Fact Choking?

|

Wired News reports on the proposed Database and Collections of Information Misappropriation Act (HR3261) [PDF], which would give commercial database firms and list publishers ownership of the facts they compile. Critics see this as a severe blow to the longstanding distinction between creative works, subject to copyright, and factual information, which, as the slogan goes, wants to be free. Public Knowledge has a brief on the law. (via Slashdot)

NEXT: Accounting Scandals

Editor's Note: We invite comments and request that they be civil and on-topic. We do not moderate or assume any responsibility for comments, which are owned by the readers who post them. Comments do not represent the views of Reason.com or Reason Foundation.

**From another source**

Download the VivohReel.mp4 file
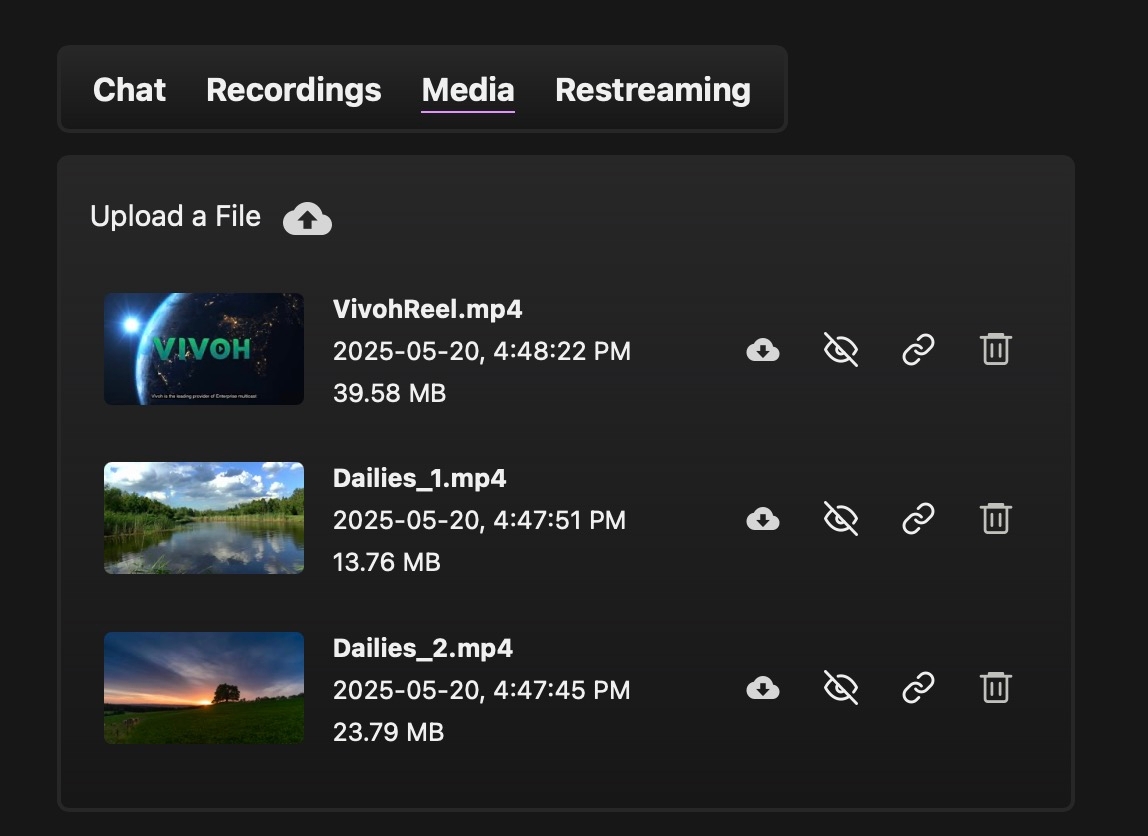 pyautogui.click(x=763, y=350)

We reserve the right to delete any comment for any reason at any time. Report abuses.

  1. I think it’s a little misleading to say that the facts are being copyrighted. Look at Section 4. This form of copyright won’t prevent someone from using facts in a database if those facts are independently discovered. Even under current law, owners of private databases can control the distribution of factual data. This new law just allows them to control how that data is distributed indirectly. It may or may not be good policy, but it’s not totally unreasonable.

  2. Julian,

    “would give commercial database firms and list publishers ownership of the facts they compile”

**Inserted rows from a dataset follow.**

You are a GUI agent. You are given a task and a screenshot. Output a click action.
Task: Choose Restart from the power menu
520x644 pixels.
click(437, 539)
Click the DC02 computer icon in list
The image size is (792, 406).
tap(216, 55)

    Wrong. Did any of the “critics” actually read this act? The act expressly states (Sec 4 (a)) that, “This Act shall not restrict any person from independently generating or gathering information obtained by means other than extracting it from a database generated, gathered, or maintained by another person and making that information available in commerce.”

    I don’t think the critics understand what a database really is. It is not a random jumble of facts. The value of a database lays not in “facts” but in its organization i.e. in the defined relationships between the information. That is what this act seeks to protect.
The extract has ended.